In some places Langan's view of God seems pretty intellectual and abstract and basically devoid of all the supernatural nonsense. Kind of deist. BUT in other places he sounds a little more traditional on the subject. So I'm not sure where he stands on all that really.

BUT he addresses intelligent design in the paper and it boils down to something like this:

"The CTMU says that by its self-generative, self-selective nature, which follows directly from the analytic requirement of self-containment, reality is its own 'designer'."

Which, as these philosophical theories go, doesn't seem too alarming.

Steve said...

No, there's nothing wrong with that on a philosophical level. And if ID was just a philosophical position, it would be unobjectionable. It's because Dembski et.al. try to mess with K-12 science education that they are persona non grata with me.

Anonymous said...

Free will In my view is an inherently paradoxical notion--
If free will is a fact---and
we have no choice but to act
freely---how is that free?
In other words--if our nature is to act freely and this is not up to us---we have no choices in the matter---then how is that freedom?
Oh, we act outside the deterministic ---unaffected by it
---ok, so if we have to act that way---?
Sorry--don't buy it.
Another tack: if the universe
at every point is operating as the universe does--according to its nature---does it have a choice
not to so operate?
Suppose we are given a choice to act either freely or by necessity
and we freely choose to act out of necessity--are all subsequent acts then done out of free will or out of necessity?

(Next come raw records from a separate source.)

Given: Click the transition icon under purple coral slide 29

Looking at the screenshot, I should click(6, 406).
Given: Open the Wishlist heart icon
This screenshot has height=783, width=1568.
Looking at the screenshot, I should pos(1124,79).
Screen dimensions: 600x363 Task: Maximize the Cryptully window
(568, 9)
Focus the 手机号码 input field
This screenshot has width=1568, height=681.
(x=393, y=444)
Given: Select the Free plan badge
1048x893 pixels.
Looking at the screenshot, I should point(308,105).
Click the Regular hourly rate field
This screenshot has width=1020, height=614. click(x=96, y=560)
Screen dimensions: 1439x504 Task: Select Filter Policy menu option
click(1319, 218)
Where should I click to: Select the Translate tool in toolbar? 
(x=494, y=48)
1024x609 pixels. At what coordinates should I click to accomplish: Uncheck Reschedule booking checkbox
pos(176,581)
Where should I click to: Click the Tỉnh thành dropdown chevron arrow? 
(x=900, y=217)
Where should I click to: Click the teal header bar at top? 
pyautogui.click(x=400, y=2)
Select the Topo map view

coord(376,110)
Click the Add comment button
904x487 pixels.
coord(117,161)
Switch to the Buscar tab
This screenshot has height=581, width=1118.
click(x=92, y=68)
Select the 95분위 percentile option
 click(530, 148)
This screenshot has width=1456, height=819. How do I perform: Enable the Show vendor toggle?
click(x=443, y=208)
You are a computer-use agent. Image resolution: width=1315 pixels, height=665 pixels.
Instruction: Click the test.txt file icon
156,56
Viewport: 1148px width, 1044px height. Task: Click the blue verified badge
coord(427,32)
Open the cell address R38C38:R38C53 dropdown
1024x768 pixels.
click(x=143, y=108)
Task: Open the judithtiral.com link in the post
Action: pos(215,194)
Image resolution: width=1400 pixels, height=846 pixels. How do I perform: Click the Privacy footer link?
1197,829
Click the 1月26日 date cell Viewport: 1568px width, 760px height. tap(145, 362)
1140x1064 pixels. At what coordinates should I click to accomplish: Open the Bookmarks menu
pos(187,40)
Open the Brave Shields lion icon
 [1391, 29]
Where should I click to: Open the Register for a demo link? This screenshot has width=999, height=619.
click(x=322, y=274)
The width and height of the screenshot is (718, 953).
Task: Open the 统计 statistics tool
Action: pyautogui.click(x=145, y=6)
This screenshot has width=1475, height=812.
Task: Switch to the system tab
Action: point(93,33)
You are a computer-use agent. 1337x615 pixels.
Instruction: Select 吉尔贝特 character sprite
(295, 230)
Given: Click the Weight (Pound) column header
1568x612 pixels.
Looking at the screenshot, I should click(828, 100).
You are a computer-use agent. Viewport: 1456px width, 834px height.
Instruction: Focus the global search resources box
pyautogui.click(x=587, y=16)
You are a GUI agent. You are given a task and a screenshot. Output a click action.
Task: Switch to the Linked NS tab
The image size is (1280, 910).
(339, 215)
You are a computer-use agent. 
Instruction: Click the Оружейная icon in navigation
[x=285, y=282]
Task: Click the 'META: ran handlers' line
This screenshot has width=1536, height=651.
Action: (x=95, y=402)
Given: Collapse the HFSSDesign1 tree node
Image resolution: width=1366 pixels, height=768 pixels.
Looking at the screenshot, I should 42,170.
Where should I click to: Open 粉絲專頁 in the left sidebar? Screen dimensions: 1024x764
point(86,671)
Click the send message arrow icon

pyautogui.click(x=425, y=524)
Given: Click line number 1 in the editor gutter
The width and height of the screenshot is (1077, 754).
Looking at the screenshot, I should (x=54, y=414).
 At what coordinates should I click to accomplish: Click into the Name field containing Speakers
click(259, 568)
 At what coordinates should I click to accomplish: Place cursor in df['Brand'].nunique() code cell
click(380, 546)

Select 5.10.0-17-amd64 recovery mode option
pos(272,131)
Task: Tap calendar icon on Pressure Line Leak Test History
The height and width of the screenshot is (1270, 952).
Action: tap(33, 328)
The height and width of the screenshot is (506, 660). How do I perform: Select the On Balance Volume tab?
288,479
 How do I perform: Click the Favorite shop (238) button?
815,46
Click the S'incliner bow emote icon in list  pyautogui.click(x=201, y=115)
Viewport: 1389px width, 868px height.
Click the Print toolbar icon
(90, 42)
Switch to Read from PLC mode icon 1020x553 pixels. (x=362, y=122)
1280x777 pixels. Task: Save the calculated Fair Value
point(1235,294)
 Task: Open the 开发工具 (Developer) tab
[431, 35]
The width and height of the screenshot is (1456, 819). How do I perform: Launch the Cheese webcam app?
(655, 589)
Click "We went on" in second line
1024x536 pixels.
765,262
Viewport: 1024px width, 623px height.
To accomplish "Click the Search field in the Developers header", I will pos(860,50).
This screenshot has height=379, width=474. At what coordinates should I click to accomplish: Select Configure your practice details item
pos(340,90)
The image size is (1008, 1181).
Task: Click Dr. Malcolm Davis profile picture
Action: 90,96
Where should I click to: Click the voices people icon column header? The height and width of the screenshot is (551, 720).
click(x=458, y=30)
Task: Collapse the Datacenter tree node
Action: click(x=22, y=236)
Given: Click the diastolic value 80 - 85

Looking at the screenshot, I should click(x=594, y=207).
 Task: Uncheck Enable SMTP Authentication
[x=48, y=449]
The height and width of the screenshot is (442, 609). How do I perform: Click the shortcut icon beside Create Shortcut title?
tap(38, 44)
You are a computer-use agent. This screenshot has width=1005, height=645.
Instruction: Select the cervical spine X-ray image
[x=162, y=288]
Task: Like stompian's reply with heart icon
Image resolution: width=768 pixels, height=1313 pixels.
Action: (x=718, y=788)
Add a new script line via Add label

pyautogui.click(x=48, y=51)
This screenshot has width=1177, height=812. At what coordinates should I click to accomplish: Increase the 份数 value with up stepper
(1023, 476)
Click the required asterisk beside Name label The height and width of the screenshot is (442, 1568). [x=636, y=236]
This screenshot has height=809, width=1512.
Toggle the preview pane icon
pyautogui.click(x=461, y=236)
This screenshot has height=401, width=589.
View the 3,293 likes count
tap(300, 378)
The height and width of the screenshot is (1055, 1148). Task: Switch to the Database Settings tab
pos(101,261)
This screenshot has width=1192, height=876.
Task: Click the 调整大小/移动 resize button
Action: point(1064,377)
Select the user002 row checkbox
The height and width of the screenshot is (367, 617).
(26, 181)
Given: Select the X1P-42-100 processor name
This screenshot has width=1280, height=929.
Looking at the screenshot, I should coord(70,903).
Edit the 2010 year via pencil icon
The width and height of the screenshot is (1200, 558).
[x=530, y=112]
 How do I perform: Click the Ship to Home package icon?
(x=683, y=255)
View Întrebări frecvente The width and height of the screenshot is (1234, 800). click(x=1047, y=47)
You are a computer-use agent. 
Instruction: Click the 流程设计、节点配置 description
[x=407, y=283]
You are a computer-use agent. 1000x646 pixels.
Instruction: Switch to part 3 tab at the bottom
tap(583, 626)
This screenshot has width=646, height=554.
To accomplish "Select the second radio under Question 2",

Seems you could say free will, necessity or both or neither.
Saying a "self generated" act makes it free---just begs the question: Is it self generated if you have no choice but to self generate? Why would molecular operations mean freedom?
Maybe you could get closer to the issue by looking into just what a "self" might be and who or what makes a decision? And what is it to make a decision? Seems to me there is no process of making a decision---something just comes up that say yay or nay---preliminary raciocination notwithstanding---since it does not guarantee a decision will arise. So, again, who or what makes a decision?

Steve said...

Thanks. Good points, although I think we can explore degrees of freedom where it isn't an all or nothing thing as most of your discussion seems to imply. A limited set of choices may be determined by prior events and context, and a choice could be made from the set. (I guess "choosing not to choose" isn't really an option, though).

Who makes the choice? Good question. Humans are composite creatures. If there is freedom, most of it is probably exercised at a micro-level; then our common sense perception of our will would be at least somewhat illusory.